STAFF: un programme pour dénicher la main-d’œuvre cachée ou oubliée

Par Andrée-Anne Fréchette
STAFF: un programme pour dénicher la main-d’œuvre cachée ou oubliée
Une des missions du programme STAFF s'avère d'offrir des formations qualifiantes préalables à l'embauche, notamment dans les installations du CIFIT. (Photo : lanouvelle.net)

Il y a de multiples bassins de main-d’œuvre sous-représentés, que ce soit des décrocheurs, des personnes vivant avec un handicap, des 50 ans et mieux qui souhaitent changer de domaine, des travailleurs issus de l’immigration, etc. Avec son programme STAFF, le Service aux entreprises (SAE) Centre-du-Québec ajoute l’employabilité et la recherche d’employés à sa carte.  

Parce la pénurie d’emploi se déploie sur les nombreuses bannières «nous embauchons», placardées en façade des entreprises de la région, la SAE a décidé de réagir en élaborant le projet STAFF, dont une des stratégies consiste à recruter des travailleurs non diplômés ou ayant un bagage atypique.

«Nous avons des étudiants qui ne finissent pas leur parcours professionnel pour toutes sortes de raisons. Ça peut être à cause de difficultés académiques ou pécuniaires. Mais en s’inscrivant une première fois, ils avaient manifesté leur intérêt pour le milieu manufacturier», commence Johanne Lachapelle, directrice du SAE. Ces gens, elle les appelle la main-d’œuvre cachée. Elle note que plusieurs se mettent des limites ou ne savent plus comment s’y prendre pour compléter leur cheminement scolaire. Ainsi, STAFF deviendra une passerelle entre ces candidats et les compagnies désireuses de les accueillir. «Nous verrons la zone de confort de chacun. Sommes-nous prêts à travailler avec des gens issus de l’immigration, avec une clientèle féminine, d’autres avec un léger handicap intellectuel ou physique?», questionne-t-elle. Un des objectifs de la manœuvre consiste à faire du Centre-du-Québec une région plus résiliente au manque de main-d’œuvre à travers de l’accompagnement dans les démarches de recrutement.

Afin de mobiliser ces travailleurs, STAFF fonctionnera grâce à la force de plusieurs organismes du secteur de l’employabilité, dont les Services intégrés pour l’emploi (SIE), Accès-Travail, Partance et la Coalition des 45 ans pour l’emploi. Leur expertise respective sera mise à contribution dans le but d’assurer l’accès durable à l’emploi.

«Nous ferons un suivi téléphonique avec tous nos anciens étudiants qui ont abandonné pour voir leur intérêt pour le milieu manufacturier. Nous appellerons tous ceux qui ont fait un cheminement particulier dans nos commissions scolaires pour créer une banque de noms», exemplifie-t-elle.

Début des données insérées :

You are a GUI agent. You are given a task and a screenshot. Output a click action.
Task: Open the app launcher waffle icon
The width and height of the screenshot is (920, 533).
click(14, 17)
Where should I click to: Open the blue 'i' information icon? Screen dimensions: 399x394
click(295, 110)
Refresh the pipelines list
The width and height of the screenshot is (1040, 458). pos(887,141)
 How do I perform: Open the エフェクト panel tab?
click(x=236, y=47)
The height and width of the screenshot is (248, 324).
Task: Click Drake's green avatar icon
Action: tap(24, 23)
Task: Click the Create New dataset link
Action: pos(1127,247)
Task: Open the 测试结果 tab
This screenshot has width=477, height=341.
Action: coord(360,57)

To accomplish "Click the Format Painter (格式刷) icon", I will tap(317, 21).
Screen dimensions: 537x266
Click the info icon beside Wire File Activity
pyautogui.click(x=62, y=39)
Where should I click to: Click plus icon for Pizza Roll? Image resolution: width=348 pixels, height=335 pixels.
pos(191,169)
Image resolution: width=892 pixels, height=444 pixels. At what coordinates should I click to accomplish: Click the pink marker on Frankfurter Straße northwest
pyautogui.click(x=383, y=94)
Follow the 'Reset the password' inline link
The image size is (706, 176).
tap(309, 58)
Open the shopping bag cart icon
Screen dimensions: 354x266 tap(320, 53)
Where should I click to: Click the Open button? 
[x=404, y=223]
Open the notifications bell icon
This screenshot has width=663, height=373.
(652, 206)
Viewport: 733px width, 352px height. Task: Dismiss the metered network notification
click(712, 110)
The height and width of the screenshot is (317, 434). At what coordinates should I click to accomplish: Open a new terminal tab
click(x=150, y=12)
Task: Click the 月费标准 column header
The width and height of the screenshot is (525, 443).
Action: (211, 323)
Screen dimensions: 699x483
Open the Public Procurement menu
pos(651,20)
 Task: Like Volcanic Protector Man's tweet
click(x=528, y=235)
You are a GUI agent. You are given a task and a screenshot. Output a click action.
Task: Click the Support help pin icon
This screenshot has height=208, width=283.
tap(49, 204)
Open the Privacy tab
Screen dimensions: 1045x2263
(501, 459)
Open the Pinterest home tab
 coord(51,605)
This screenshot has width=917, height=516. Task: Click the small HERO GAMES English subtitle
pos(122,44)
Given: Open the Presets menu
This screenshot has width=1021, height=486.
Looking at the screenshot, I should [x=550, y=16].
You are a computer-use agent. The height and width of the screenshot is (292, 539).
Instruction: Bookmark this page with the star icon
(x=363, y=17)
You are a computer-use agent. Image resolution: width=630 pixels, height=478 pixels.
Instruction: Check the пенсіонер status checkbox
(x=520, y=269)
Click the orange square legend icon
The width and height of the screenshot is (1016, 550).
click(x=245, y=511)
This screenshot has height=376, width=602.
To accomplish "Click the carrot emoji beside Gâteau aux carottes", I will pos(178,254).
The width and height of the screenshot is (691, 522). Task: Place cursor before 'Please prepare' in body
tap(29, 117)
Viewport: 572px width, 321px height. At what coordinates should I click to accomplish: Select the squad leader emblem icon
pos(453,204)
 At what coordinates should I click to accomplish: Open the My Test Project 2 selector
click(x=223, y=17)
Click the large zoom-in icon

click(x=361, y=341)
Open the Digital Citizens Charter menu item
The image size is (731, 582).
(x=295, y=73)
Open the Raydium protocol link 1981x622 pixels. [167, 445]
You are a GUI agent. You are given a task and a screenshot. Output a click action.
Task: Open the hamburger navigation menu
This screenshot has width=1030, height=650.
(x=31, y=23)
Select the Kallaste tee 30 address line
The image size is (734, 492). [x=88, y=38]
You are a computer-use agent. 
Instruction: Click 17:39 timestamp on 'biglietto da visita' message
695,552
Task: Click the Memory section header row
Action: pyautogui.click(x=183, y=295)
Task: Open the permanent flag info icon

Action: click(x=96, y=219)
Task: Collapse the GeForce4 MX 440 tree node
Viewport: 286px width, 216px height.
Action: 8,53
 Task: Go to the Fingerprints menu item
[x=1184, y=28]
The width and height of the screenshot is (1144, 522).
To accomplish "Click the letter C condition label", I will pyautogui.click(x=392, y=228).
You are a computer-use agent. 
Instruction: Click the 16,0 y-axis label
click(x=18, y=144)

Les futurs diplômés seront aussi courtisés afin de répondre aux demandes des entreprises.

Formation

Le deuxième volet de STAFF consiste à offrir les formations qualifiantes indispensables à l’embauche. «Quelqu’un qui a travaillé auparavant dans le secteur des services et qui désire maintenant se diriger vers le manufacturier pourra recevoir une formation de courte durée», résume Mme Lachapelle.

Enfin, le programme mise également sur l’accroissement de la productivité par le virage numérique. Pour la première année, 50 entreprises composeront le groupe pilote. Les représentants de celles déjà inscrites sont unanimes, STAFF constitue une réponse essentielle à leurs besoins.

Christine Monfette, directrice des ressources humaines chez Bateaux Princecraft, précise que par le passé, les critères d’engagement s’avéraient plus élevés. Or, depuis deux ans, le constructeur a dû changer ses façons de faire afin de trouver des candidats. Une formation de sept semaines a été créée pour répondre à ses besoins. «Nous sommes actuellement à notre deuxième cohorte d’individus nouvellement embauchés qui suivent la formation initiale de travaux d’atelier dispensée par le SAE et les impacts sont très positifs», témoigne-t-elle. Ces premiers pas vers une formation sur mesure incluse dans le processus de recrutement ont motivé l’entreprise à participer au programme STAFF.

Pour Cindy Virasack, directrice des ressources humaines chez Métalus, l’initiative leur offrira un bon coup de pouce dans le transfert de connaissances essentielles à l’accomplissement des tâches de leurs journaliers.

Le Mouvement Desjardins verse un montant de 160 000 $ au programme. Les entreprises de la région y contribueront à la hauteur de 75 000 $, tandis que la SAE y injectera 50 000 $. Les entreprises intéressées à adhérer au projet pilote doivent remplir et transmettre un formulaire au SAE avant le 1er mars. Toutes les personnes qui souhaitent intégrer le marché du travail dans le secteur manufacturier sont invitées à s’inscrire en ligne au programmestaff.ca.